Auth0 can be used to enhance both existing applications, for which there may be no source code, and new applications, for which source code is available. For existing applications, change the setting that is used to get to the Identity Provider (IdP) for the customers from the existing identity provider to Auth0. This allows Auth0 to operate as a broker between the application and the original customer IdP or external user database. New applications will use the Auth0 APIs through the convenient SDKs that are specific to each mobile device or application framework, along with the renowned Auth0 code samples and customized step-by-step guidance for each specific scenario that developers rave about.

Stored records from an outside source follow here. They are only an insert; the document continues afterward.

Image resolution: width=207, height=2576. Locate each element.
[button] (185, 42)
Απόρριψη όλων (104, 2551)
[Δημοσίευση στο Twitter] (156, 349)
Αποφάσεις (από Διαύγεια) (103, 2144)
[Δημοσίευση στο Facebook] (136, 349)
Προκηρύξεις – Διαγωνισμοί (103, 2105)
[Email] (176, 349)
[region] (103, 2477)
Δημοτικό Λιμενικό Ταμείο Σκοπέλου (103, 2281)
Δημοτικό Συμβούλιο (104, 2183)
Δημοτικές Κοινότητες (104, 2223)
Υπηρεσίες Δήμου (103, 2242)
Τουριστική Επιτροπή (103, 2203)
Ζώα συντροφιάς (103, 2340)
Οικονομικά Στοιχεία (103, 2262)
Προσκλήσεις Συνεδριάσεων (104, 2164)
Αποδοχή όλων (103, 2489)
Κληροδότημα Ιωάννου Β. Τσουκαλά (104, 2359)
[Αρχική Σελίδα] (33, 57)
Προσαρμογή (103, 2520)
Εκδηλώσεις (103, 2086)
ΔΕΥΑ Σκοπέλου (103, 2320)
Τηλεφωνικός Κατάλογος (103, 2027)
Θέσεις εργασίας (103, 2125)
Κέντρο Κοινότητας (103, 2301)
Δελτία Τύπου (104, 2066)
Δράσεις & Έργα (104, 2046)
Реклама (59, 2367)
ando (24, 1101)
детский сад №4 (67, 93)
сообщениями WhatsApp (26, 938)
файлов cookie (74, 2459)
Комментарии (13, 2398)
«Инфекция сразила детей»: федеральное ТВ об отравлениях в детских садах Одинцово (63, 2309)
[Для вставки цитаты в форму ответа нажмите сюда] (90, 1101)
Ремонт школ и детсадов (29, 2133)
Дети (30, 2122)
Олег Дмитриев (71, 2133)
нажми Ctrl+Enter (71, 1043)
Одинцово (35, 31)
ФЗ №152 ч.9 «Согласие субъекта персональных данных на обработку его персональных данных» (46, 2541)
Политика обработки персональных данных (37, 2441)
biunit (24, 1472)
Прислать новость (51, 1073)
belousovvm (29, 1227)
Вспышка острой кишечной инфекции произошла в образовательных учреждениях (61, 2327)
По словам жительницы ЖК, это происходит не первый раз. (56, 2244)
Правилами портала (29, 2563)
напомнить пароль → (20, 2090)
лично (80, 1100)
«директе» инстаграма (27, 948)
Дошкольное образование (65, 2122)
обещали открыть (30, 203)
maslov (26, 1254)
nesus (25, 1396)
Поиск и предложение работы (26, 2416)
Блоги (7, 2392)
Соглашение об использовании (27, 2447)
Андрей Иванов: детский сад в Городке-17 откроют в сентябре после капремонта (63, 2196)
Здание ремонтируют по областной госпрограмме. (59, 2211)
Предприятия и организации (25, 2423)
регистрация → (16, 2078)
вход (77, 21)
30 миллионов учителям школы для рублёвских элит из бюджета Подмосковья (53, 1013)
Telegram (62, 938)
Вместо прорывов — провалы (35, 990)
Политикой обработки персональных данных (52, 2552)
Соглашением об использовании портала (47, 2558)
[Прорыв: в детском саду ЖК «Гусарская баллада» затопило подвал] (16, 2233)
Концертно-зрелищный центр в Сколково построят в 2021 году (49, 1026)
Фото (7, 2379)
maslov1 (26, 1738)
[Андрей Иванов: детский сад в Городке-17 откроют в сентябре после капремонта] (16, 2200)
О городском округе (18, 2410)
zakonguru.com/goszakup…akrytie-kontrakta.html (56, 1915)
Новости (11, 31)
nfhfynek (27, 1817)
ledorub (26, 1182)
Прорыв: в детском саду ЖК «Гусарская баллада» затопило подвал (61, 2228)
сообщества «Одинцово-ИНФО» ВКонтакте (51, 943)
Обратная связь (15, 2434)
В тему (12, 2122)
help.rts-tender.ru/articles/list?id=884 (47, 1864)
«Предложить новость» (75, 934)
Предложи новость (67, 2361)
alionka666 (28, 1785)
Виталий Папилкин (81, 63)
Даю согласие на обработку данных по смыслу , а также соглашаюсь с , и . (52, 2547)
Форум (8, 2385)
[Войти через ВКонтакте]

Auth0 adds MFA capability and more to both existing and new applications

Once the applications are using Auth0 as their IdP, Auth0 enables you to service existing customers without them having to change their passwords or take any action whatsoever. Customers can be given the choice to log in with any of the standards-based or popular social and commercial IdPs such as Windows Live, Google, Facebook, Amazon, Salesforce, as a few examples.

Auth0 federates with any OpenID Connect, OAuth or popular IdPs

Once in place, Auth0 provides the solid foundation required to add additional capabilities uniformly across all applications running on mobile devices or on the Web such as providing SSO, password-less authentication, multi-factor authentication, contextual MFA, logging user activity, and more.

It is easy to add contextual multi-factor authentication where and when it is appropriate, on a per-application basis, for each user or group of users. Auth0 MFA features include:

(i) Use any of the dozens of MFA solutions that exist today including SMS Text, email, biometric, password-less and more, and be ready to add any new ones easily as they become available or necessary. Auth0 provides support for all MFA service providers through powerful authentication flow “rules”, which are described below.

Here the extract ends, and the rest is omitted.